══ Excerpt

One comment on the pages generated from sites though: it would be nice to see them as super-long PDF pages rather than A4 so you don't break the layout with headers and footers, and possibly without the sidebars (though they do provide good context). I think there are browser extensions for this.
@literary Ultimately though all of these suggestions are pretty generic since we don't know exactly what the work you've produced looks like :)
@literary Well the priority really is to decide whether you want to have a web-based format (i.e. written in HTML and CSS) or present it as a PDF/physical portfolio. IIRC your work is mostly text without fancy typography or graphics, in which case either would work; perhaps going down the PDF route would give a tiny bit more flexibility with font choices and a more predictable layout (avoiding the issues with fluid(?) layouts).
Whichever you choose, I think pandoc will save you if you decide to convert. I haven't tried .tex to .html conversion but it is the holy grail of document converters.

════

§ **Problem set**:
(a) Name every page element that the discussion about portfolio formats mentions as breaking the layout or as something that could be left out.
(b) In the discussion about portfolio formats, what does the writer call pandoc?
(c) Write the next part of the discussion about portfolio formats, picking up after its final sentence.

══ Material provided

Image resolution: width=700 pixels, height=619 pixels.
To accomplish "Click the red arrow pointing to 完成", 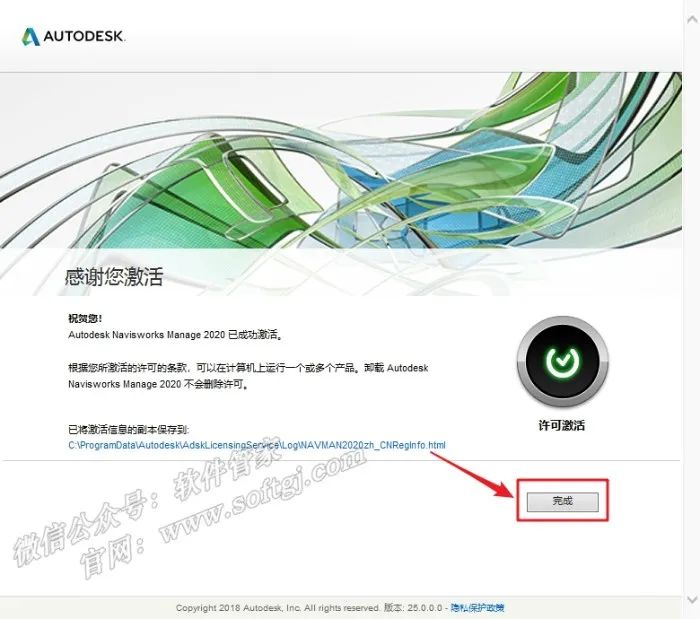I will point(472,474).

════

§ **Answers to the problems**:
(a) Headers, footers, and sidebars.

(b) The holy grail of document converters.

(c)
LaTeX is by no means easy to learn — thousands of packages (options) to explore — but a preamble can be written in an hour or so (obviously this depends on your requirements) and I'm happy to help. The learning curve is basically only in writing the preamble (which serves as the "template" for the entire document), and a lot of the packages were written for academic purposes so you won't need to worry about them.
// @nitinkhanna
@literary I suggest learning LaTeX. Free, amazingly powerful, and 100% consistent documents (which InDesign definitely doesn't guarantee). Basically, once you have a preamble written, you no longer touch the formatting.